If you link your goals to activities that you can't get enough of, then burn-out is less of a problem. If you decide to equate the worth of your contributions with your degree of success in , because it's the culturally accepted standard (or even because it's the most effective tactic, all other things being equal), then you could end up both failing AND blaming yourself for it.
I've found that both trying to work and trying to relax (for the enjoyment of it or to recharge) both hurt. What helps is working on something else; doing so for other people is best, especially doing mildly unpleasant chores.
http://www.psychologytoday.com/blog/real-healing/201107/stressed-out-maxed-out
"Burnout can have its roots in childhood. Studies show that children who were bullied, who experienced abuse or neglect, had a parent in prison, lived in a home where there was mental illness, violence, substance abuse or the loss of a parent through any cause were more prone to develop diseases such as emphysema, mental health problems, substance abuse and obesity. These childhood experiences can predispose to burnout and the associated health and psychological problems in adolescence and adulthood."
Not everyone has a traumatic childhood, but if you do or at least have something you need to get to the bottom of with yourself - do so. Problems probably rear their ugly heads in more ways than just burnout, so get to ridding yourself of them.
When I try to figure out how to balance personal happiness with saving the world, I think a lot about burnout.
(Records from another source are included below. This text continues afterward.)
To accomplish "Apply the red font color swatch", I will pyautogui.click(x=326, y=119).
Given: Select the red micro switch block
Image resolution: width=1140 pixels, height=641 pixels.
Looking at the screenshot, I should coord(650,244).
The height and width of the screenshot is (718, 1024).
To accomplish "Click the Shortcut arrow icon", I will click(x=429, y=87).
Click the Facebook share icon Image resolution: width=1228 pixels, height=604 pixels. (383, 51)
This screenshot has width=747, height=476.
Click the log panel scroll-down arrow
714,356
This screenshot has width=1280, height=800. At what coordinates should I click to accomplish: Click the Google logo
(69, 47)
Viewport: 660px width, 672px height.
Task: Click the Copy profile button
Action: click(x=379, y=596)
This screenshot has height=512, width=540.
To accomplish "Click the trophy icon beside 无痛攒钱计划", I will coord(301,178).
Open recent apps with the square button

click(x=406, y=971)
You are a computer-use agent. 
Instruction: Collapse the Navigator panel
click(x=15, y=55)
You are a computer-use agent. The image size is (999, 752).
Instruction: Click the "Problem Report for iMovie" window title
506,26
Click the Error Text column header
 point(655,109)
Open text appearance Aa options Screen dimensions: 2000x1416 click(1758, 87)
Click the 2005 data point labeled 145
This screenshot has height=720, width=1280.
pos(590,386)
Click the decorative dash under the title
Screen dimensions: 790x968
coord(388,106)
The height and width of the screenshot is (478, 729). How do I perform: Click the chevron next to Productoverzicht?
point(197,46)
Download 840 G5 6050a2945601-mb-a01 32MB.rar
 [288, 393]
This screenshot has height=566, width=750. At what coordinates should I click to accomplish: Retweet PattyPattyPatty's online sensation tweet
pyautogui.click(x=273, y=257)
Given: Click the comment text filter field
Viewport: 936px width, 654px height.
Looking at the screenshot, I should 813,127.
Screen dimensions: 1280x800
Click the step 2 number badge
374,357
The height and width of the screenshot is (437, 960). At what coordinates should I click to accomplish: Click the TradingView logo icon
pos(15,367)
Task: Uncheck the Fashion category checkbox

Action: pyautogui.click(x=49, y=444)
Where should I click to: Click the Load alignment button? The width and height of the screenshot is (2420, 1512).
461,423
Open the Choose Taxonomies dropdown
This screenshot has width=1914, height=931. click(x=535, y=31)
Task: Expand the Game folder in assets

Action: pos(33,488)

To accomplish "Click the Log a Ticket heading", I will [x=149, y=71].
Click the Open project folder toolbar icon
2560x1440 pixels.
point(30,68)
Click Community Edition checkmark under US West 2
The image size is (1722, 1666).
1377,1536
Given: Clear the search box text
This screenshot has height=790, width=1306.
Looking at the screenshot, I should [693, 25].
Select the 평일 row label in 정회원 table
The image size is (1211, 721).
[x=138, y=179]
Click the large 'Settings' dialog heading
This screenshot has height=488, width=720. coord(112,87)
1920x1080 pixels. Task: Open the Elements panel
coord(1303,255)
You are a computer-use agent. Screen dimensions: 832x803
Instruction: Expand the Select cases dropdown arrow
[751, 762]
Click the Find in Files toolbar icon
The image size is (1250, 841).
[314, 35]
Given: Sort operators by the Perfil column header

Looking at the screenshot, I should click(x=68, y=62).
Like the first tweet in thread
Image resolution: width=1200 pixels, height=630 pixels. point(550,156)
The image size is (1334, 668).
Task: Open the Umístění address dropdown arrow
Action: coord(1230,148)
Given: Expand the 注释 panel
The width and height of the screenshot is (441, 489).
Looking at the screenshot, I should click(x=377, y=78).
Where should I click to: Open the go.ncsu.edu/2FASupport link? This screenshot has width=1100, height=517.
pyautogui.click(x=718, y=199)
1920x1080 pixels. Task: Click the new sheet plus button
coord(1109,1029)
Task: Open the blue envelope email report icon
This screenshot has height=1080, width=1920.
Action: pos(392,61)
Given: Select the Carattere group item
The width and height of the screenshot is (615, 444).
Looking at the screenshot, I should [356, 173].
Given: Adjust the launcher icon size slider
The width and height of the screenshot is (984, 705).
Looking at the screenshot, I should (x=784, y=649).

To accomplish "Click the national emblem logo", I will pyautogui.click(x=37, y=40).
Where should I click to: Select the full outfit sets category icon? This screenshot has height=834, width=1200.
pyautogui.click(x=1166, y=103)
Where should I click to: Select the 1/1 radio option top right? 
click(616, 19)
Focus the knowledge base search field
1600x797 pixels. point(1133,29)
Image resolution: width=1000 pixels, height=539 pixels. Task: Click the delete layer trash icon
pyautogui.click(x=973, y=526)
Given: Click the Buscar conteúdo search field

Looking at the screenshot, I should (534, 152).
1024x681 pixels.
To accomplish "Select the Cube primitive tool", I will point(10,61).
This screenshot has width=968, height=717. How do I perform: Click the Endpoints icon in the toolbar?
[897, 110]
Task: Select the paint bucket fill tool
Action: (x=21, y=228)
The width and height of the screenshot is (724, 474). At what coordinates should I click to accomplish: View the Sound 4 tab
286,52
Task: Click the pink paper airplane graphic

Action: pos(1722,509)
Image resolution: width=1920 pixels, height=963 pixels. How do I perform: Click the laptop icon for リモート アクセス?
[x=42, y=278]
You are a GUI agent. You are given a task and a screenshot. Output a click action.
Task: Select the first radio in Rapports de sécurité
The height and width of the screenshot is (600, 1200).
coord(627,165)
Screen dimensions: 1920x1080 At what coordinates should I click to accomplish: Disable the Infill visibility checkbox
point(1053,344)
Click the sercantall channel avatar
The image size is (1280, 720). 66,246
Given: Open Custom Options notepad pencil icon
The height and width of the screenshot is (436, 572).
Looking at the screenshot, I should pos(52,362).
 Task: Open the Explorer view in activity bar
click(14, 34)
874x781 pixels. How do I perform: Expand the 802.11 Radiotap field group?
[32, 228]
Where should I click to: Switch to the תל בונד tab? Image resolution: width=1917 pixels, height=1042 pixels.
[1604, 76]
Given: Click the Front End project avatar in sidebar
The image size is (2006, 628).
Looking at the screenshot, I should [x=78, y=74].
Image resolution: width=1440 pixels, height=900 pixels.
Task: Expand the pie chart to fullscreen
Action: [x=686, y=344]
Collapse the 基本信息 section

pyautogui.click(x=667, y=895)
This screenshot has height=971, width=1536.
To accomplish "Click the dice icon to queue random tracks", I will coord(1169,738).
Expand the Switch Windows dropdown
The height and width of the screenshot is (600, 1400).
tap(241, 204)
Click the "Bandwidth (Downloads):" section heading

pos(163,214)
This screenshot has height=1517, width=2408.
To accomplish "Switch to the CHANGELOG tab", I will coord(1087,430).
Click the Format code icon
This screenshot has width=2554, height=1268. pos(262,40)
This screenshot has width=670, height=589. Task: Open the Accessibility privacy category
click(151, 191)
If I make a major change - e.g. changing careers - what are the chances I'll burn out and become a lot less useful as a result?
I've never burned out, so I don't know where that edge is for me (plus I suspect the edge moves around depending on circumstances). I'm obviously biased on the topic: there's the temptation to tell myself "This will prevent burnout and make me more effective in the long run" every time I want to do something.
Some things people here have described as causing burnout:
Going through the motions of a religion you don't believe in
Training yourself to feel guilty whenever you relax
Pursuing altruism too exclusively (That post suggests Bostrom's parliamentary model as an antidote).
Do you have more examples? Have you burned out? Are there things that you think have kept you from burning out?